Hoy, como en el tiempo de los Apóstoles, las condiciones no son las mejores para descubrir a Dios. Parece, como en la barca en el lago, que hay muchas olas y parece que nos hundimos. La obscuridad del mundo (las guerras, la violencia, la injusticia…) nos lleva a pensar que hay mucho mal y sufrimiento en nuestra tierra. Y, además, están nuestros miedos personales. Nos da miedo abrir las puertas, como a los primeros discípulos. No dejamos que nos conozcan como somos, por si decepcionamos, o ven en nosotros cosas que nos avergüenzan, o se descubren nuestros miedos o errores pasados. Puede que se nos olvide cómo somos de verdad.

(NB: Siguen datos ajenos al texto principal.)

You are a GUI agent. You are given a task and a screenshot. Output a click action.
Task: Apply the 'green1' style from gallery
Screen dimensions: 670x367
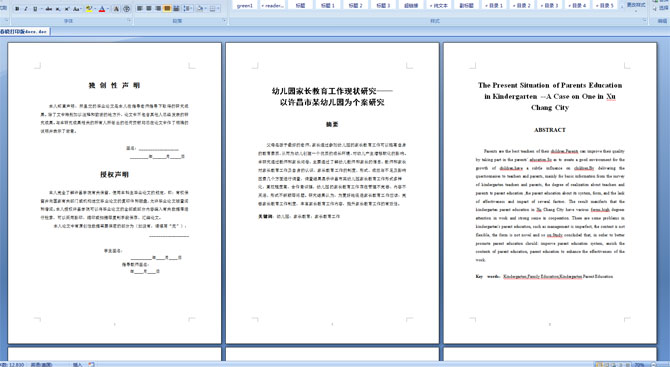(245, 6)
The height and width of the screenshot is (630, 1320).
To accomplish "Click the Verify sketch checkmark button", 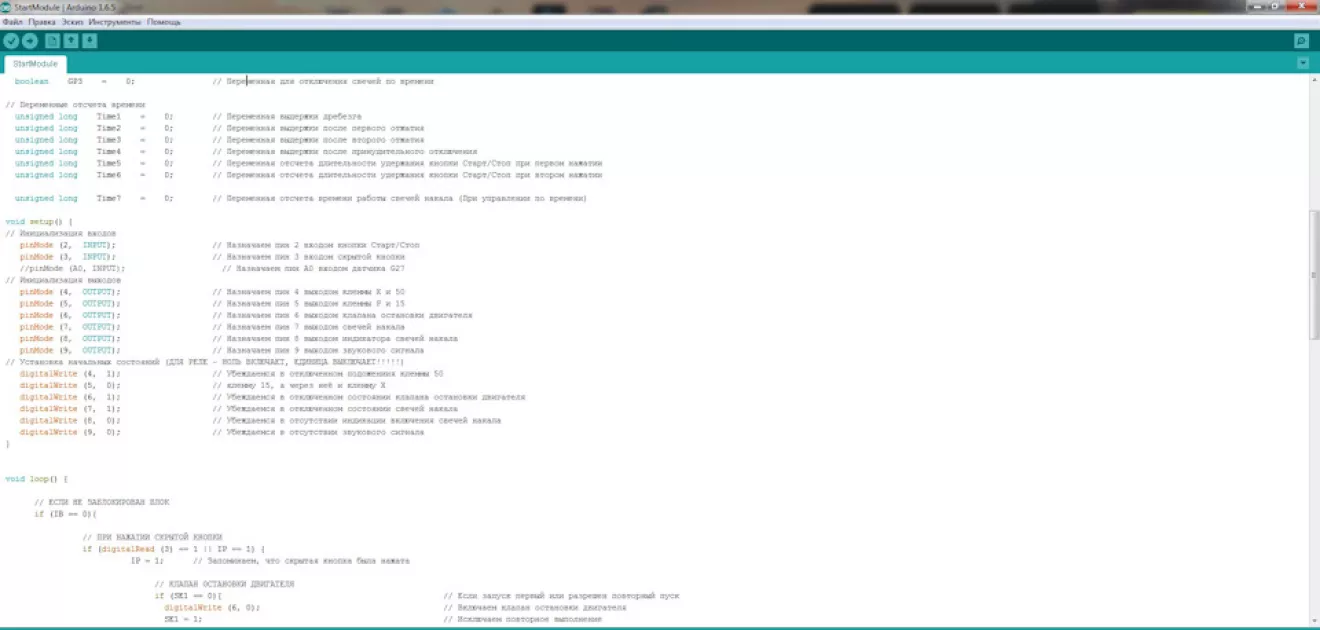I will [x=11, y=41].
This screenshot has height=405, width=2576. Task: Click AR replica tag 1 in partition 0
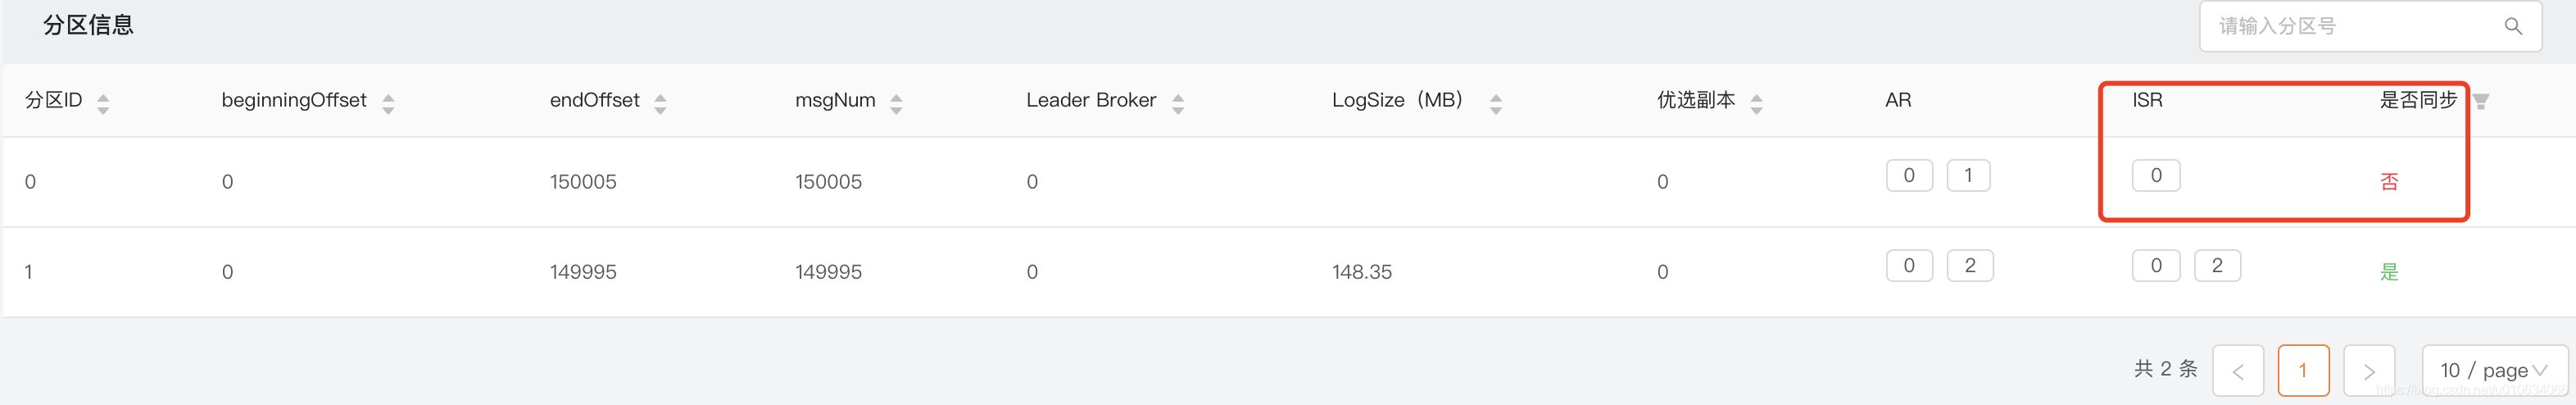coord(1968,175)
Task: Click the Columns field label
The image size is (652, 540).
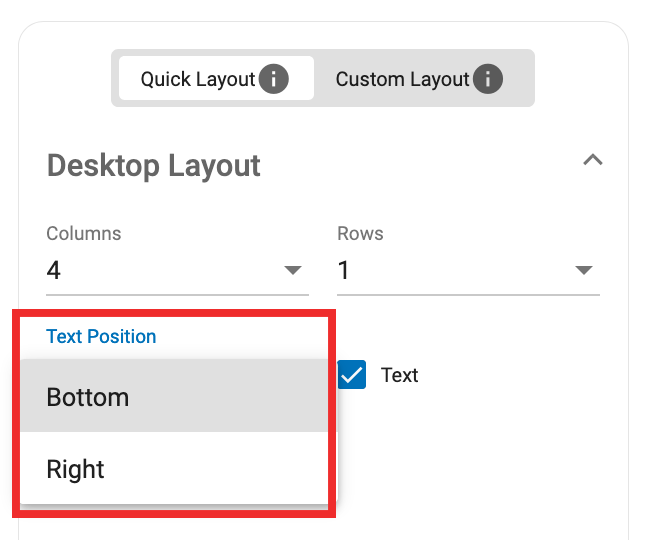Action: pos(84,233)
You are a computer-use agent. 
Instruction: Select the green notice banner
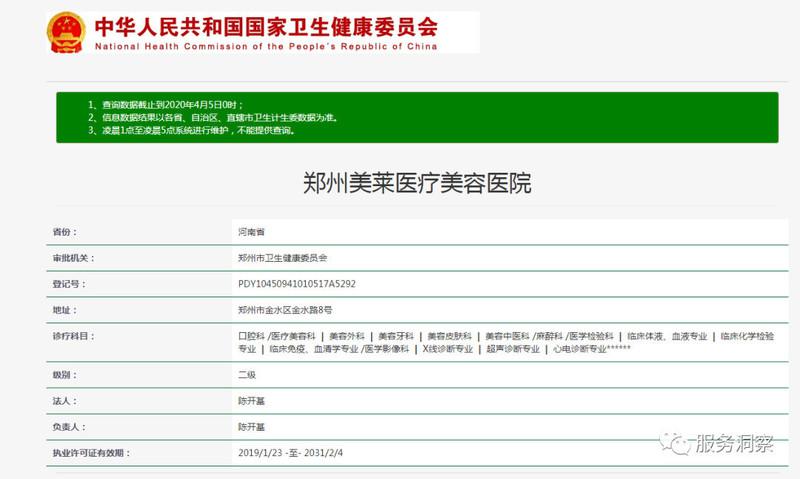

Jesús nos invita a superar nuestros miedos y obscuridades, para, con su ayuda, ser nosotros mismos. A ser como Dios, porque Él se hizo hombre de verdad – hasta la muerte – para resucitar. A sus primeros discípulos les ofrece pruebas muy humanas: comer con ellos y enseñarles las manos. Esas manos que les habían repartido el pan, habían expulsado demonios y acariciado niños. Manos que habían lavado sus pies, la señal de máximo amor y servicio, manos que se dejan clavar en la Cruz. Así deberían ser nuestras manos, orantes, religiosas, serviciales. “Jesús no tiene manos, tiene sólo nuestras manos,” recuerda una oración muy conocida.
Hagamos de nuestras manos unas manos como las de Jesús. Manos que no empuñan armas, como creían los que veían a Jesús como un líder guerrillero, sino que son unas manos amables, siempre abiertas, y libres para acariciar y repartir amor.